When Jesus trained and released his disciples, he provided a remarkable level of equipping: “He gave them power and authority to drive out all demons and to cure diseases, and he sent them out to preach the kingdom of God and to heal the sick.” (Luke 9: 1 - 2)
Even among those who welcome the signs of the Kingdom (which include among other things healing, cleansing, and freedom from demonic oppression), there is a tendency to consign the powerful manifestations of the Kingdom of God to another age. “The day will come,” we might be tempted to say, “when he will wipe away every tear from our eyes and set the captives free.” And we would be right because the fullness of the Kingdom is only realized at the end of the age. Theologians call this the tension between the “already” of the in-breaking of the Kingdom and the “not yet” of its completion.

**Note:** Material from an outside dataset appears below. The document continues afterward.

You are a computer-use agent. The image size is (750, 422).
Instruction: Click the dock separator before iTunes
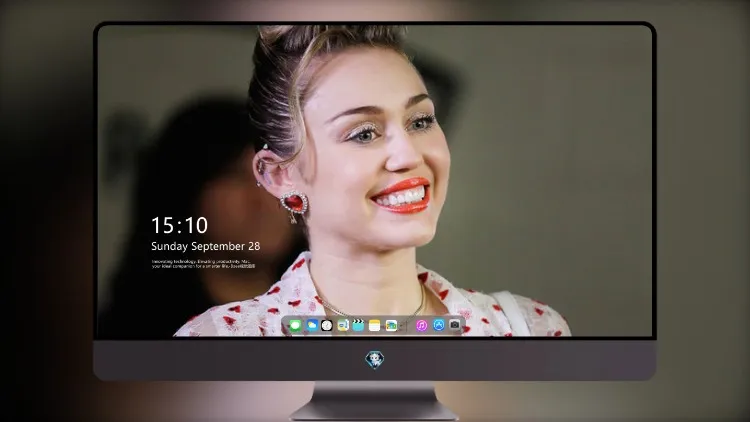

What has troubled me in recent years is our habit of settling for the “not yet” when Jesus clearly gave us a task that requires heaven to break in now. Jesus instructed his followers to seek the Kingdom and order our priorities around heaven coming to earth. We live in the tension--the conflict--of this present age and the age to come. But we are ambassadors of the Kingdom; it should be our native tongue. The challenge--the temptation--comes when we settle for the “not yet” as an explanation for our inability to carry out the mission.
I have a friend who came upon an automobile accident just moments after the collision. A baby was thrown from the car. He scooped the infant into his arms and began to pray for the child’s life. He cried out until the EMT’s arrived, but the baby was dead. Overwhelmed by the trauma of the event he holed up in his apartment for days, sick over his inability to represent the Lord in a crisis. He was not angry at the Lord: he was dissatisfied with the level of Kingdom authority in his life. “You deserve better, Jesus,” he prayed for days. “You deserve better.” He emerged from his apartment with a determination to carry the Kingdom with him, because he was disciple. Since that watershed tragedy his ministry has been marked by the consistent in-breaking of the Kingdom, marked by signs and wonders. His theology was unchanged, but his expectation had grown large.
The sick, the hurting, and the hungry are queuing up because their need is now. Should we teach them to be content with the “Not Yet?”